What you return must match the data exactly, line for line.

__Dataset records__

= = = =

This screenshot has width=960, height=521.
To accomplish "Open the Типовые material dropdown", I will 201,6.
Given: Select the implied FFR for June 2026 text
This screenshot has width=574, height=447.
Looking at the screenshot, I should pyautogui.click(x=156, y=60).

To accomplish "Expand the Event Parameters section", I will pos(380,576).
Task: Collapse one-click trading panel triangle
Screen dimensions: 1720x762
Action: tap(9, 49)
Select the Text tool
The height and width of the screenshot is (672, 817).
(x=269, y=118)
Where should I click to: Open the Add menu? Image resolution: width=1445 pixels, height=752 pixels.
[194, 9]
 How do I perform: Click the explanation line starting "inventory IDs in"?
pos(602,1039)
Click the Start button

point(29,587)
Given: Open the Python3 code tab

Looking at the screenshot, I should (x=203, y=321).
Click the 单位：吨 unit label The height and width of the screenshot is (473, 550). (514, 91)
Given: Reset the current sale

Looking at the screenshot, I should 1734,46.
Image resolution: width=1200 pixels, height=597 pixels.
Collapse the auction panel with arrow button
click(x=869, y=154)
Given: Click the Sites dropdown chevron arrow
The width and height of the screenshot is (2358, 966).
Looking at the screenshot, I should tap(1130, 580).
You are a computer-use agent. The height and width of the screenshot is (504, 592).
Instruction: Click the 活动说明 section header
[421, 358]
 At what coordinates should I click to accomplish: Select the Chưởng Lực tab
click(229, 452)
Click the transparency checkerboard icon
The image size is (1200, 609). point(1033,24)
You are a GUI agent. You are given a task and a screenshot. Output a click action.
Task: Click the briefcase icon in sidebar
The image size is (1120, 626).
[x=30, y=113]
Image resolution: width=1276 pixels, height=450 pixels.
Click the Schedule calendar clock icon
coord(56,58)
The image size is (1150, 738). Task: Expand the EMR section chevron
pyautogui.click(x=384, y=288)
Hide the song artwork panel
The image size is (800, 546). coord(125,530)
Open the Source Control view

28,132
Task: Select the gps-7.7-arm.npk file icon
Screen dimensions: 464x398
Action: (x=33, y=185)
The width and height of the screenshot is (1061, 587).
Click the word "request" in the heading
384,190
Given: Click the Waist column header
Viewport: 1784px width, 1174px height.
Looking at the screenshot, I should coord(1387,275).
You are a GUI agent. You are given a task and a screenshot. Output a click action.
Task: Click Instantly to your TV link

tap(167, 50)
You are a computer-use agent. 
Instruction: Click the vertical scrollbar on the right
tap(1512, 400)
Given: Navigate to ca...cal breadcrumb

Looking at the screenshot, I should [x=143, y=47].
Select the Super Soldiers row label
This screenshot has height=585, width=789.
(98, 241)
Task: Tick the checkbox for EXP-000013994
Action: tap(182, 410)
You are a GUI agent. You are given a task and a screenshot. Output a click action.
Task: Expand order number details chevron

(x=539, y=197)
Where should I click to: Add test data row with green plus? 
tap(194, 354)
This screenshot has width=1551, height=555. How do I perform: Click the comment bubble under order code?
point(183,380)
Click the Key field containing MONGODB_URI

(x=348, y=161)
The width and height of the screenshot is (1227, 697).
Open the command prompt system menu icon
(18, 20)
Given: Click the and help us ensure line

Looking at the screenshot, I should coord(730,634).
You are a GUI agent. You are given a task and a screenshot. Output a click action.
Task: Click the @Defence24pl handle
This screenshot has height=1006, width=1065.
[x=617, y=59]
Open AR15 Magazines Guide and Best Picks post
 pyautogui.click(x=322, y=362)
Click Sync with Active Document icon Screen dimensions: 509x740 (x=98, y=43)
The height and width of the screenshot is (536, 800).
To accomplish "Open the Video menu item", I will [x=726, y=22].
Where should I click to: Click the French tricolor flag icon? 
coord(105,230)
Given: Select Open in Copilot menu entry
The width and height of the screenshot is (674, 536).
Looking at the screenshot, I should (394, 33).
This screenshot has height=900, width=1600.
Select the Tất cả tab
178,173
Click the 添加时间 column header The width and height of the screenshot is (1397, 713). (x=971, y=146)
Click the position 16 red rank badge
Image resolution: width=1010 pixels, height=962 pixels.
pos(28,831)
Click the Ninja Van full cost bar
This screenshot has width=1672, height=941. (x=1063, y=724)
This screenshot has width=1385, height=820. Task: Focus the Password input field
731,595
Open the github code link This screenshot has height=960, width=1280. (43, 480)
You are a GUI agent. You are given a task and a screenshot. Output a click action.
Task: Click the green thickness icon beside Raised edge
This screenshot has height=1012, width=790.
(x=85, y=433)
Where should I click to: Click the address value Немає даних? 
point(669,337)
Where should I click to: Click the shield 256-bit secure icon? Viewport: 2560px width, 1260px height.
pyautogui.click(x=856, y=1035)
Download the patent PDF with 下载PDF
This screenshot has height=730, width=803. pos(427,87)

= = = =

__Answer section__
This screenshot has width=960, height=521.
To accomplish "Open the Типовые material dropdown", I will 201,6.
Given: Select the implied FFR for June 2026 text
This screenshot has width=574, height=447.
Looking at the screenshot, I should pyautogui.click(x=156, y=60).

To accomplish "Expand the Event Parameters section", I will pos(380,576).
Task: Collapse one-click trading panel triangle
Screen dimensions: 1720x762
Action: tap(9, 49)
Select the Text tool
The height and width of the screenshot is (672, 817).
(x=269, y=118)
Where should I click to: Open the Add menu? Image resolution: width=1445 pixels, height=752 pixels.
[194, 9]
 How do I perform: Click the explanation line starting "inventory IDs in"?
pos(602,1039)
Click the Start button

point(29,587)
Given: Open the Python3 code tab

Looking at the screenshot, I should (x=203, y=321).
Click the 单位：吨 unit label The height and width of the screenshot is (473, 550). (514, 91)
Given: Reset the current sale

Looking at the screenshot, I should 1734,46.
Image resolution: width=1200 pixels, height=597 pixels.
Collapse the auction panel with arrow button
click(x=869, y=154)
Given: Click the Sites dropdown chevron arrow
The width and height of the screenshot is (2358, 966).
Looking at the screenshot, I should tap(1130, 580).
You are a computer-use agent. The height and width of the screenshot is (504, 592).
Instruction: Click the 活动说明 section header
[421, 358]
 At what coordinates should I click to accomplish: Select the Chưởng Lực tab
click(229, 452)
Click the transparency checkerboard icon
The image size is (1200, 609). point(1033,24)
You are a GUI agent. You are given a task and a screenshot. Output a click action.
Task: Click the briefcase icon in sidebar
The image size is (1120, 626).
[x=30, y=113]
Image resolution: width=1276 pixels, height=450 pixels.
Click the Schedule calendar clock icon
coord(56,58)
The image size is (1150, 738). Task: Expand the EMR section chevron
pyautogui.click(x=384, y=288)
Hide the song artwork panel
The image size is (800, 546). coord(125,530)
Open the Source Control view

28,132
Task: Select the gps-7.7-arm.npk file icon
Screen dimensions: 464x398
Action: (x=33, y=185)
The width and height of the screenshot is (1061, 587).
Click the word "request" in the heading
384,190
Given: Click the Waist column header
Viewport: 1784px width, 1174px height.
Looking at the screenshot, I should coord(1387,275).
You are a GUI agent. You are given a task and a screenshot. Output a click action.
Task: Click Instantly to your TV link

tap(167, 50)
You are a computer-use agent. 
Instruction: Click the vertical scrollbar on the right
tap(1512, 400)
Given: Navigate to ca...cal breadcrumb

Looking at the screenshot, I should [x=143, y=47].
Select the Super Soldiers row label
This screenshot has height=585, width=789.
(98, 241)
Task: Tick the checkbox for EXP-000013994
Action: tap(182, 410)
You are a GUI agent. You are given a task and a screenshot. Output a click action.
Task: Expand order number details chevron

(x=539, y=197)
Where should I click to: Add test data row with green plus? 
tap(194, 354)
This screenshot has width=1551, height=555. How do I perform: Click the comment bubble under order code?
point(183,380)
Click the Key field containing MONGODB_URI

(x=348, y=161)
The width and height of the screenshot is (1227, 697).
Open the command prompt system menu icon
(18, 20)
Given: Click the and help us ensure line

Looking at the screenshot, I should coord(730,634).
You are a GUI agent. You are given a task and a screenshot. Output a click action.
Task: Click the @Defence24pl handle
This screenshot has height=1006, width=1065.
[x=617, y=59]
Open AR15 Magazines Guide and Best Picks post
 pyautogui.click(x=322, y=362)
Click Sync with Active Document icon Screen dimensions: 509x740 (x=98, y=43)
The height and width of the screenshot is (536, 800).
To accomplish "Open the Video menu item", I will [x=726, y=22].
Where should I click to: Click the French tricolor flag icon? 
coord(105,230)
Given: Select Open in Copilot menu entry
The width and height of the screenshot is (674, 536).
Looking at the screenshot, I should (394, 33).
This screenshot has height=900, width=1600.
Select the Tất cả tab
178,173
Click the 添加时间 column header The width and height of the screenshot is (1397, 713). (x=971, y=146)
Click the position 16 red rank badge
Image resolution: width=1010 pixels, height=962 pixels.
pos(28,831)
Click the Ninja Van full cost bar
This screenshot has width=1672, height=941. (x=1063, y=724)
This screenshot has width=1385, height=820. Task: Focus the Password input field
731,595
Open the github code link This screenshot has height=960, width=1280. (43, 480)
You are a GUI agent. You are given a task and a screenshot. Output a click action.
Task: Click the green thickness icon beside Raised edge
This screenshot has height=1012, width=790.
(x=85, y=433)
Where should I click to: Click the address value Немає даних? 
point(669,337)
Where should I click to: Click the shield 256-bit secure icon? Viewport: 2560px width, 1260px height.
pyautogui.click(x=856, y=1035)
Download the patent PDF with 下载PDF
This screenshot has height=730, width=803. pos(427,87)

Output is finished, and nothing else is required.